Empirical Bayesian models for analysing molecular serotyping microarrays
1 MRC Biostatistics Unit, Robinson Way, Cambridge, CB2 0SR, UK
2 Bacterial Microarray Group, Division of Clinical Sciences, St. George's, University of London, Cranmer Terrace, London, SW17 0RE, UK
BMC Bioinformatics 2011, 12:88 doi:10.1186/1471-2105-12-88Published: 31 March 2011
Microarrays offer great potential as a platform for molecular diagnostics, testing clinical samples for the presence of numerous biomarkers in highly multiplexed assays. In this study applied to infectious diseases, data from a microarray designed for molecular serotyping of Streptococcus pneumoniae was used, identifying the presence of any one of 91 known pneumococcal serotypes from DNA extracts. This microarray incorporated oligonucleotide probes for all known capsular polysaccharide synthesis genes and required a statistical analysis of the microarray intensity data to determine which serotype, or combination of serotypes, were present within a sample based on the combination of genes detected.

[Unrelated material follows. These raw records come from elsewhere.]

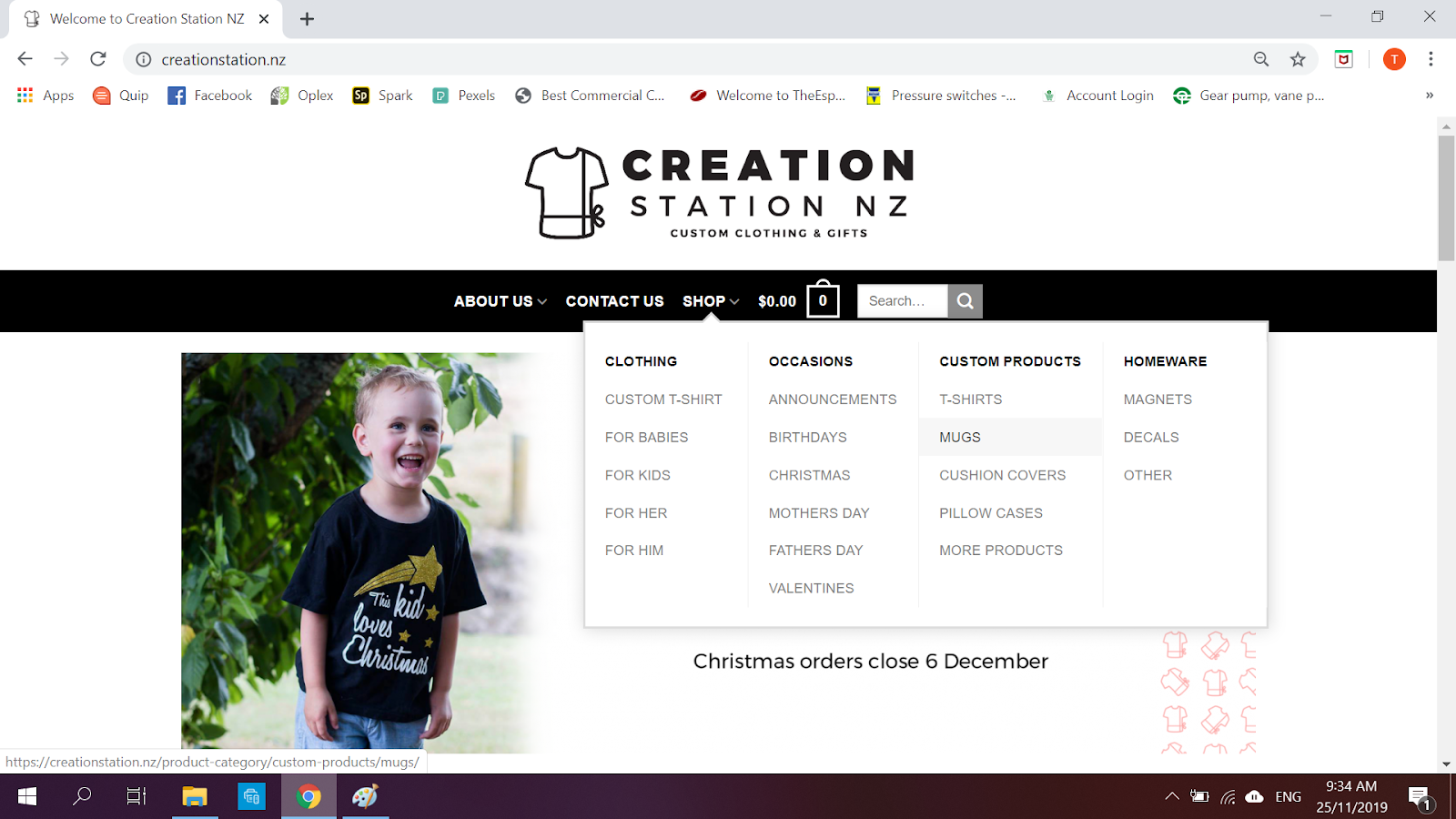Click the site information icon
This screenshot has height=819, width=1456.
(143, 59)
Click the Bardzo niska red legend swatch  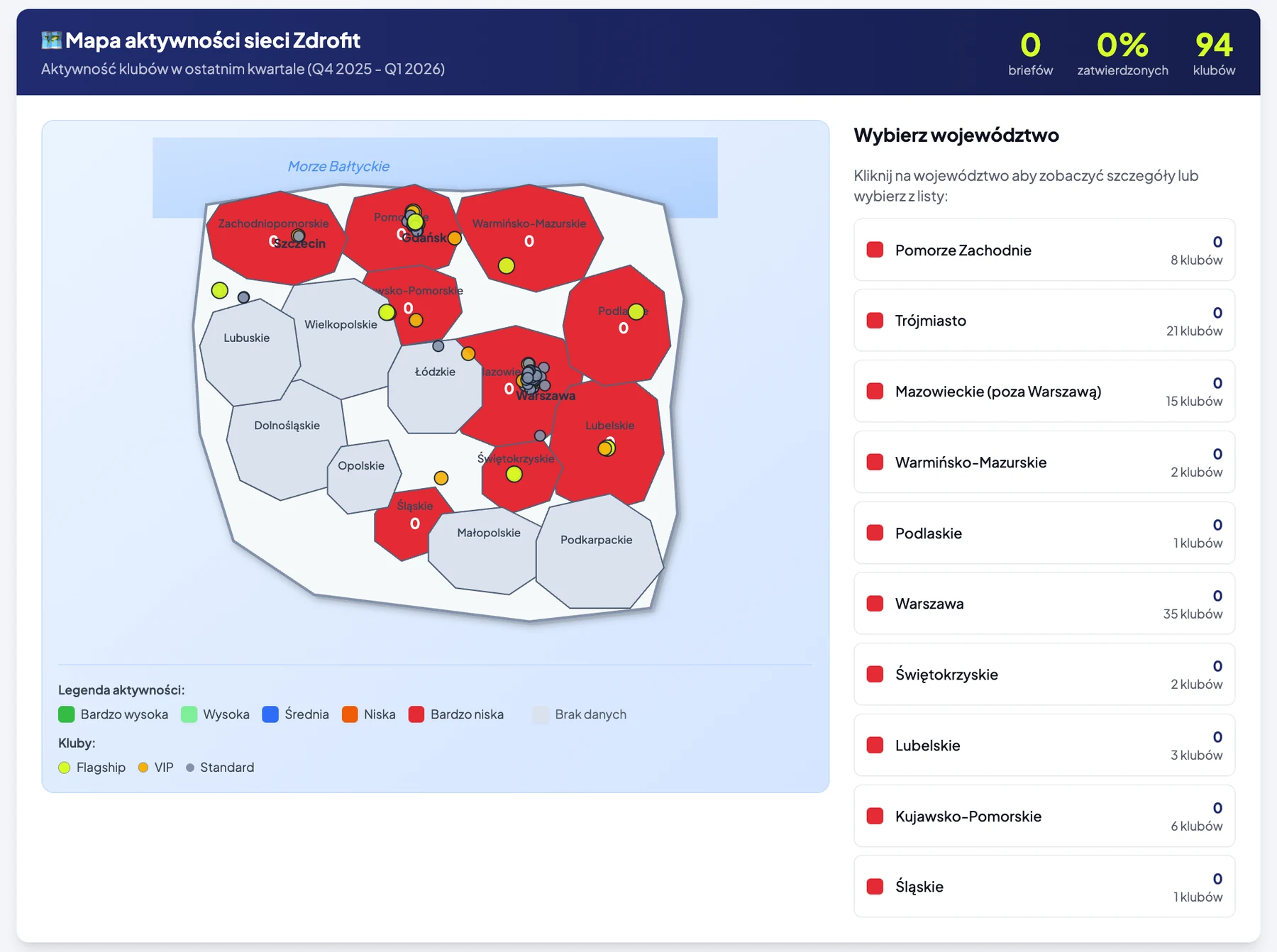pos(416,714)
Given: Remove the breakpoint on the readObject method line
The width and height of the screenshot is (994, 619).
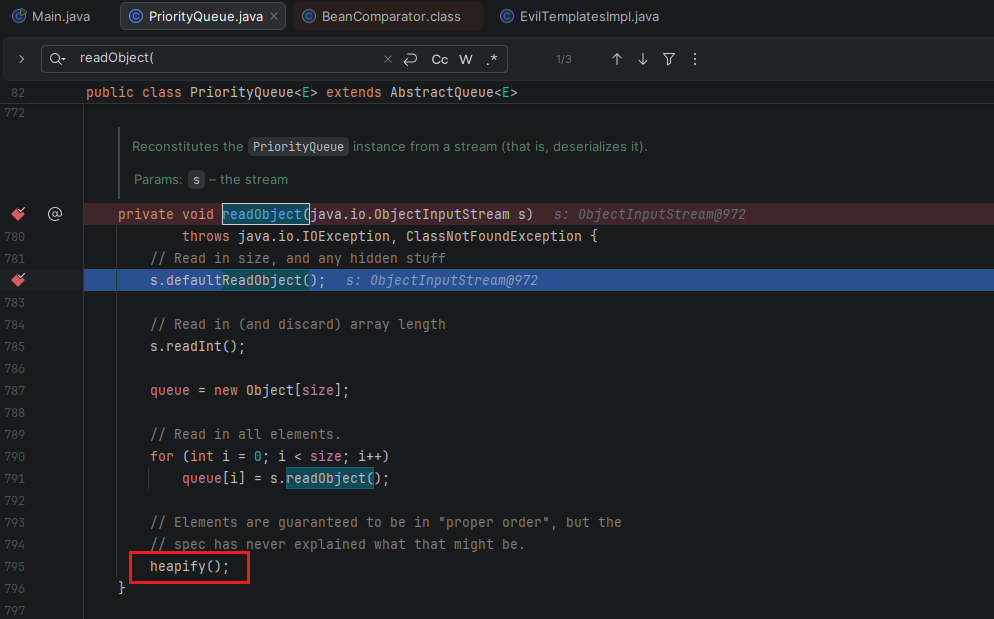Looking at the screenshot, I should (x=18, y=214).
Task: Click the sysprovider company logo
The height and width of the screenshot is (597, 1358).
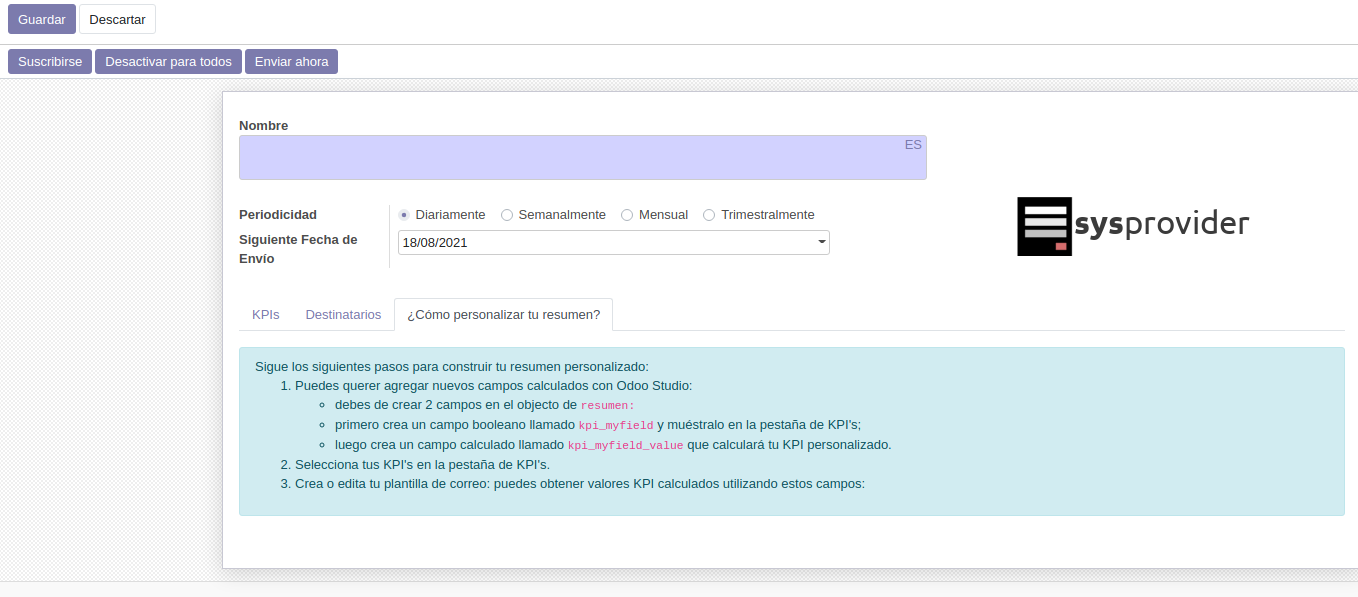Action: pos(1133,226)
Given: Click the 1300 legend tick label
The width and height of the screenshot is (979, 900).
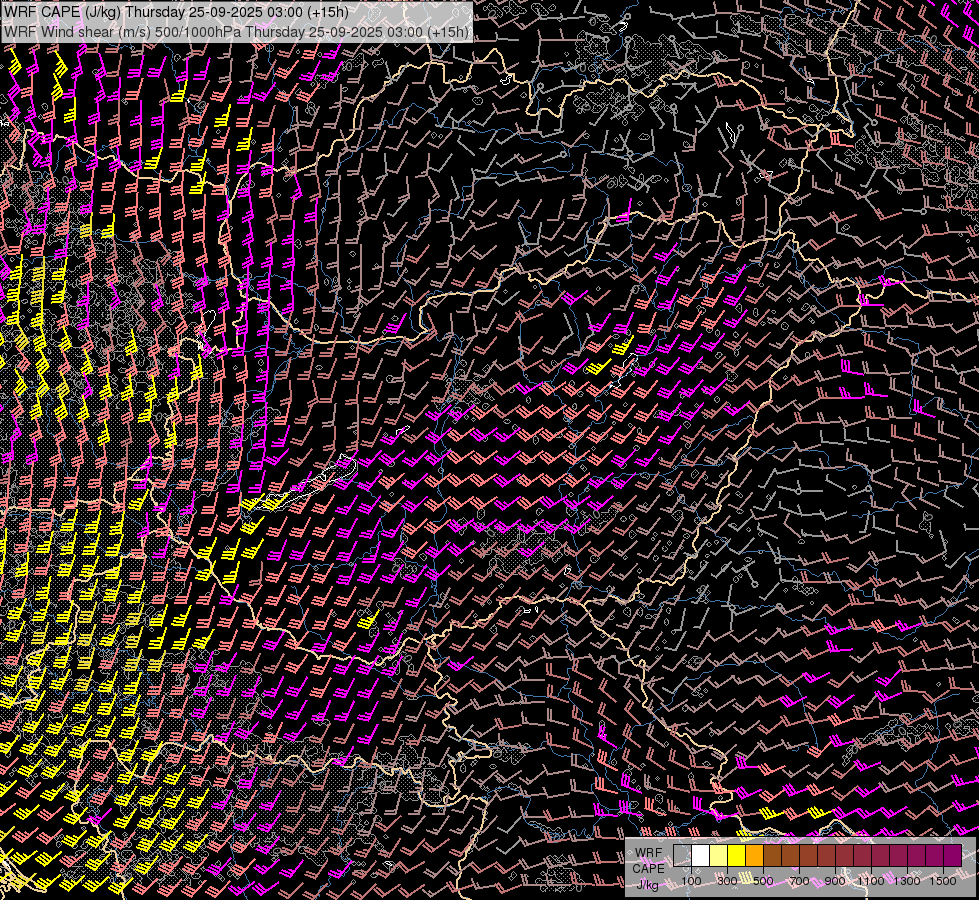Looking at the screenshot, I should tap(907, 881).
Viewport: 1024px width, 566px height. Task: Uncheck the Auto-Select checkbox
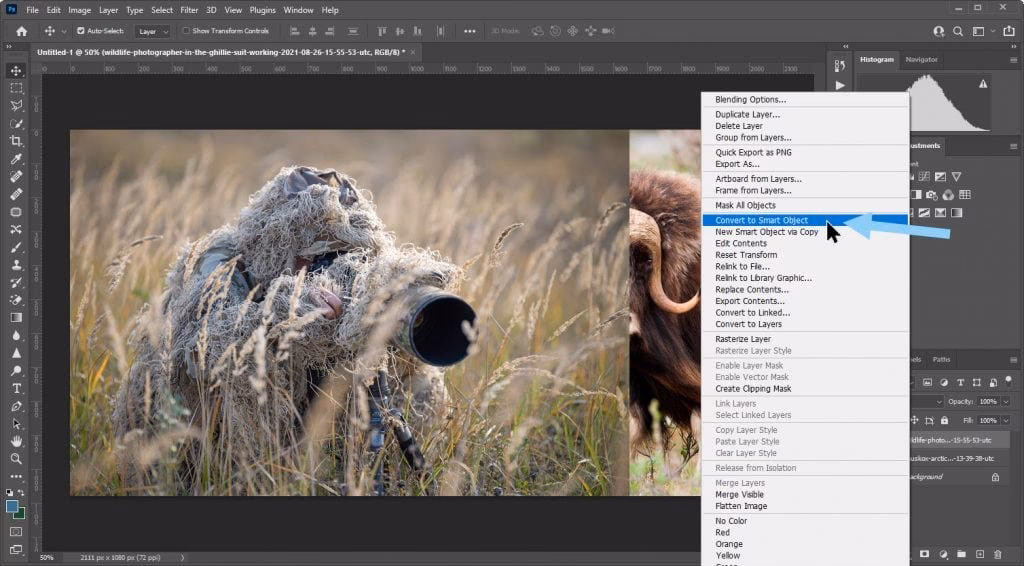80,31
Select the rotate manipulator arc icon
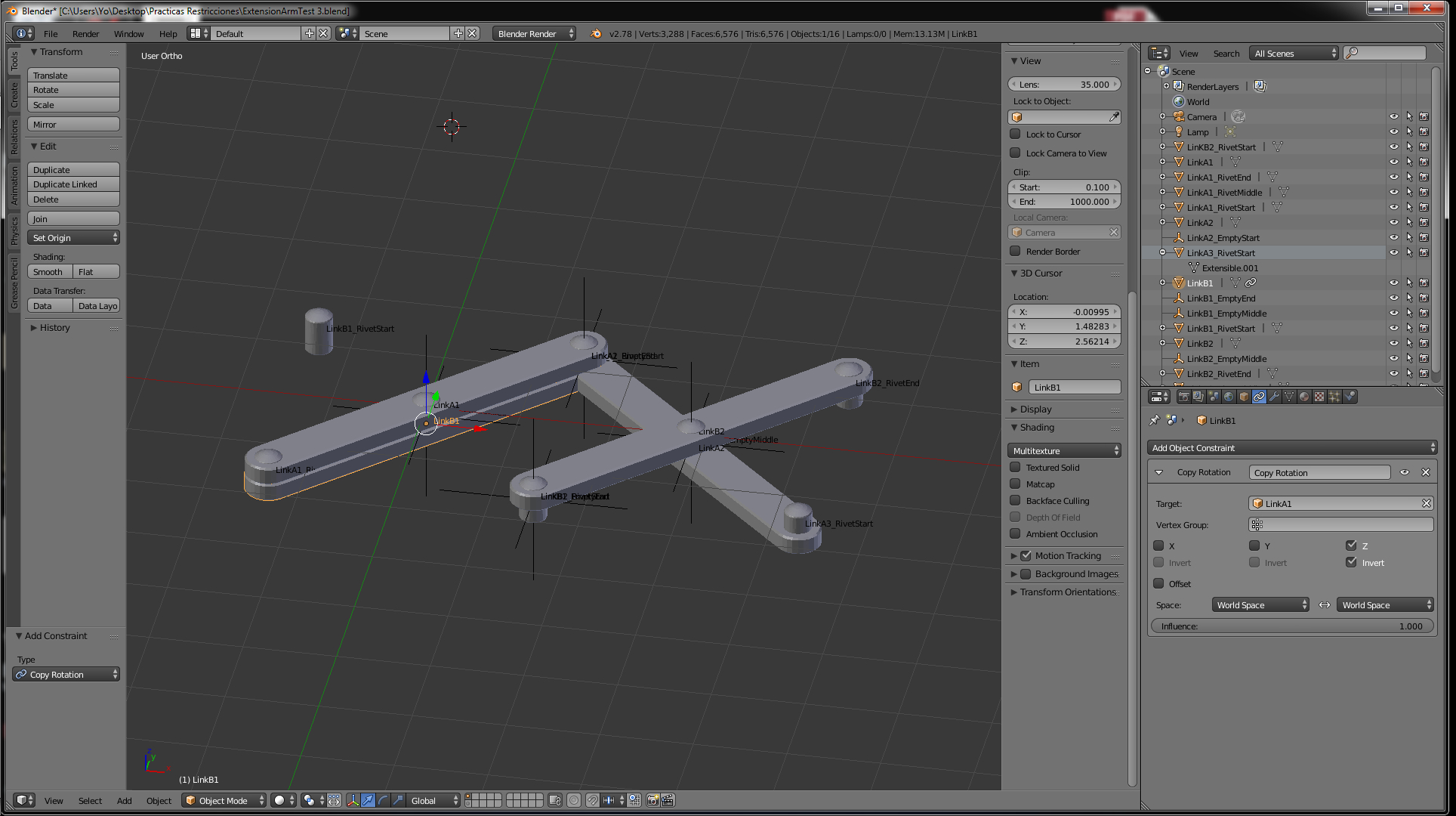 (x=383, y=800)
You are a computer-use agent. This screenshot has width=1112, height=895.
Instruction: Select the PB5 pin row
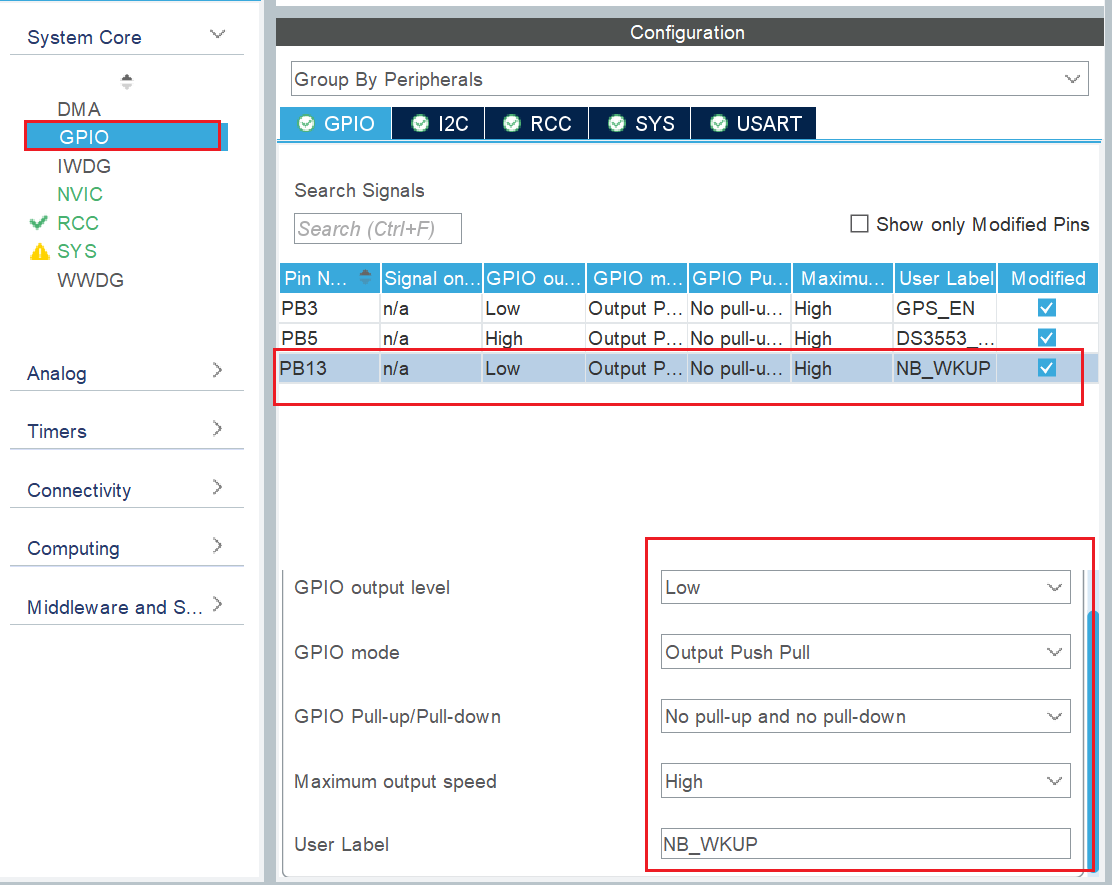point(500,338)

We propose an empirical Bayesian model for calculating the probabilities of combinations of serotypes from the microarray data. The model takes into consideration the dependencies between serotypes, induced by genes they have in common, and by homologous genes which, although not identical, are similar to each other in sequence. For serotypes which are very similar in capsular gene composition, extra probes are included on the microarray, providing additional information which is integrated into the Bayesian model. For each serotype combination with high probability, a second model, a Bayesian random effects model is applied to determine the relative abundance of each serotype.
To assess the accuracy of the proposed analysis we applied our methods to experimental data from samples containing individual serotypes and samples containing combinations of serotypes with known levels of abundance. All but two of the known serotypes of S. pneumoniae that were tested as individual samples could be uniquely determined by the Bayesian model. The model also enabled the presence of combinations of serotypes within samples to be determined. Serotypes with very low abundance within a combination of serotypes can be detected (down to 2% abundance in this study). As well as detecting the presence of serotype combinations, an approximate measure of the percentage abundance of the serotypes within the combination can be obtained.